Who is Actually Crossing the Pacific?

While the full CMLL Informa broadcast cut off on some feeds right as the names were dropping, the confirmed list is already circulating online. We are getting the heavy hitters. We are talking about guys who have defined the last decade of the IWGP picture. The fact that fans are complaining about seeing elite talent in a fresh environment blows my mind.

If you look back at the history of this crossover, the Mexican fans treat the New Japan stars like absolute royalty. When a guy like Hiroshi Tanahashi walks down that ramp in Mexico City, the building shakes. The acoustics in Arena Mexico are built for loud, visceral reactions, and the Japanese stars know exactly how to milk that crowd for every single decibel. The internet fans complaining from their basements seem to forget that this show is booked for the people buying tickets in the building, not the people pirating the stream on Discord.

Let's also talk about the missed spots and booking mistakes from previous years, because no event is perfect and we need to be realistic. Last year, we saw a few awkward miscommunications where the New Japan guys clearly forgot they were supposed to be working the left side of the body, which is the standard Mexican style.

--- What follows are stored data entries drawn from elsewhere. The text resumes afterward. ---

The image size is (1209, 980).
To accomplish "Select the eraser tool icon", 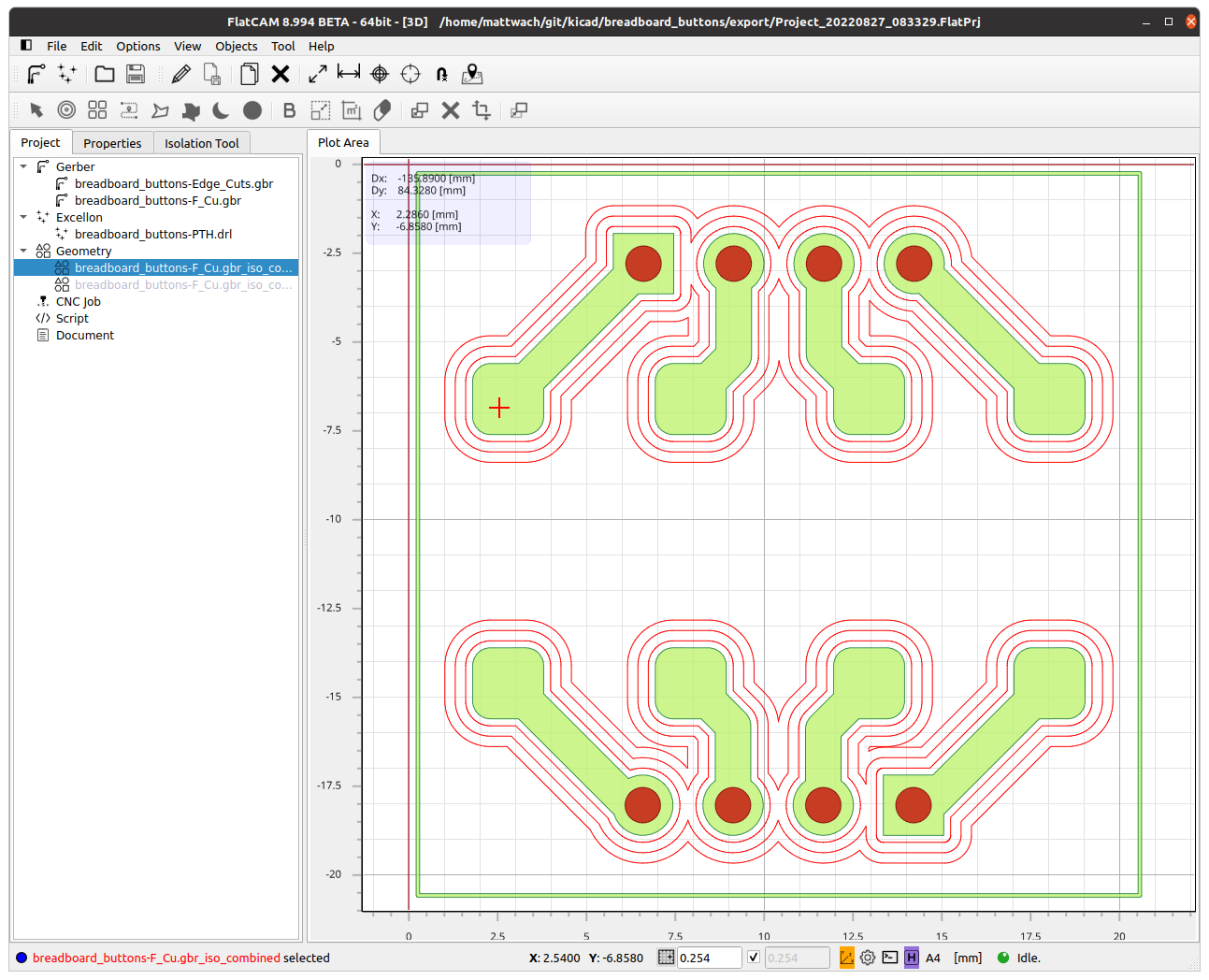I will coord(381,110).
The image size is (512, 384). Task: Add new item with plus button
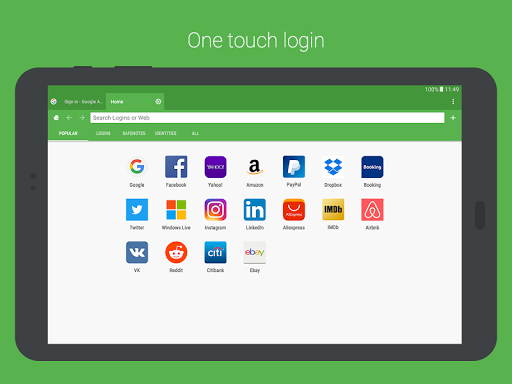(453, 118)
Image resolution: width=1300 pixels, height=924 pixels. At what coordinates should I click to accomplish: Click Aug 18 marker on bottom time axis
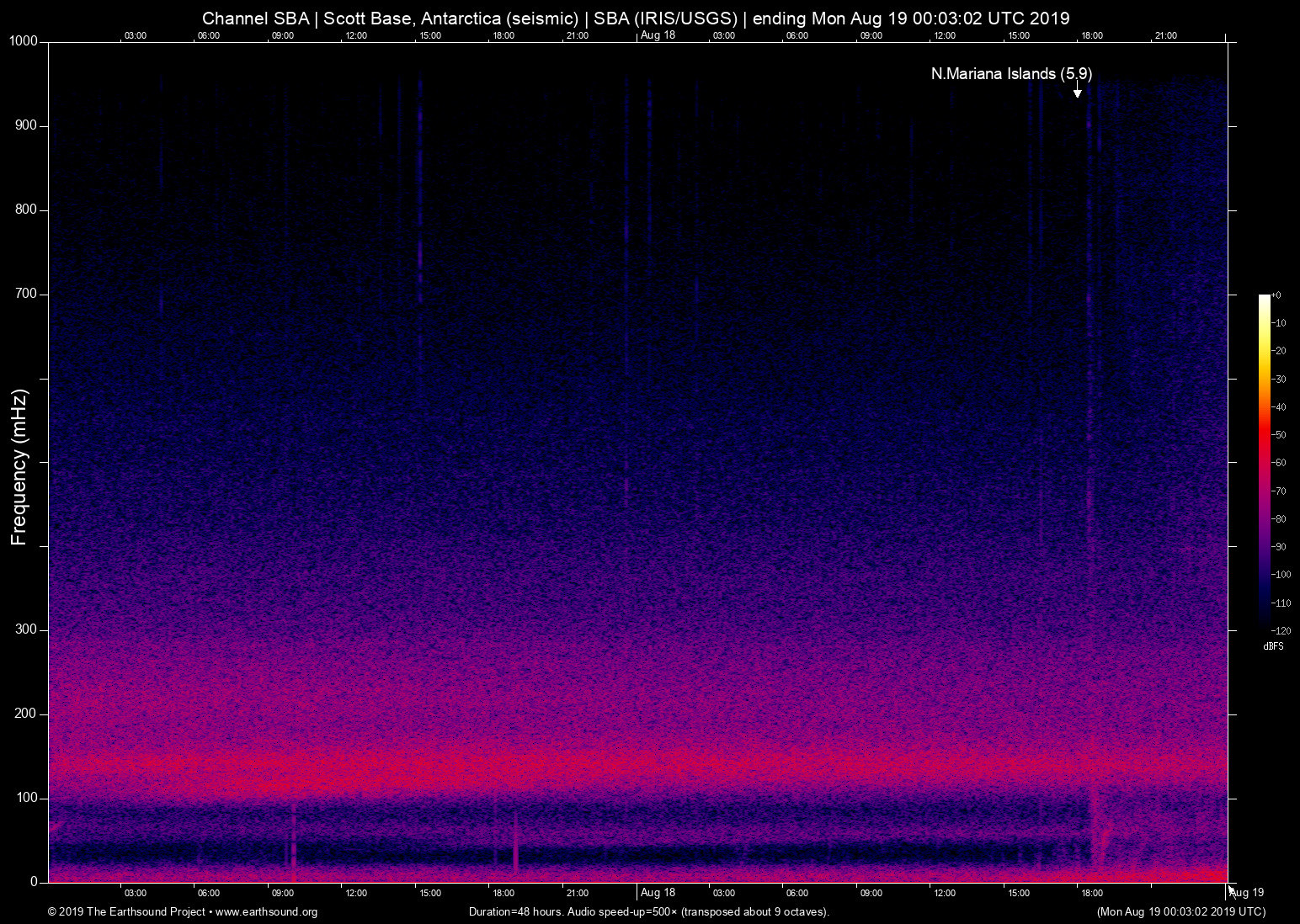pyautogui.click(x=658, y=893)
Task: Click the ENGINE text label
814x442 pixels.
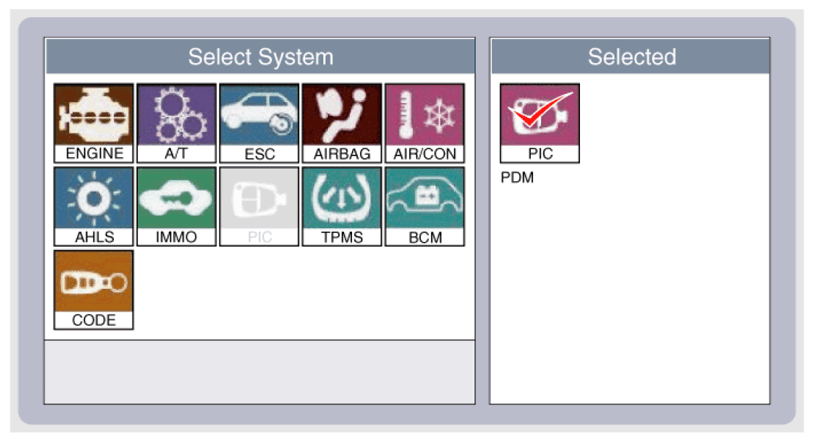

We had that deeply awkward trios match where nobody could agree on who was taking the pin, resulting in a hilariously clunky roll-up finish. I am fully expecting at least one of those disasters on June 19th. The stylistic clash guarantees a few car-crash moments. But that is part of the charm. You are watching two distinct wrestling cultures collide in real-time. It is not going to be smooth, and it shouldn't be.

My Take: Shut Up and Enjoy the Chaos

Here is the brutal truth that nobody on the internet wants to admit: FantasticaMania is not about producing five-star technical classics that get debated on podcasts for a decade. It is a massive crossover episode. It is the wrestling equivalent of The Jetsons meeting The Flintstones. It is supposed to be weird, slightly chaotic, and heavily reliant on merchandise sales and catchphrases.

The June 19th show is going to be exactly what it needs to be. It is a spectacle. CMLL knows exactly what they are doing. They gave us the nostalgia pop with the Volador Jr. and Mascara Dorada packages to remind us of the history, and then they delivered a crossover event designed to sell t-shirts and pop the live crowd. It is business, and it is incredibly smart business.

Yes, we are probably going to get a messy multi-man tag match where the referee loses control entirely and forgets who is legal. Yes, someone is probably going to botch a springboard dive because the ropes in Arena Mexico are famously terrifying for outsiders. And yes, the internet is going to complain about the booking from the opening bell to the final pinfall.

But when that bell actually rings next month, the atmosphere is going to be undeniable. The Japanese stars treating the Arena Mexico crowd like royalty, the Mexican legends stepping up to defend their home turf, and the pure, unfiltered noise of thousands of fans losing their minds over a basic arm drag. That is the actual magic of this partnership.

So keep fighting in the comment sections. Keep writing massive essays about work rate versus sports entertainment. Keep threatening to boycott a show you are absolutely going to watch. The rest of us are just going to grab a beer, sit back, and watch the chaos unfold. The internet might be a disaster today, but June 19th is going to be an absolute blast. And honestly? I would not have it any other way.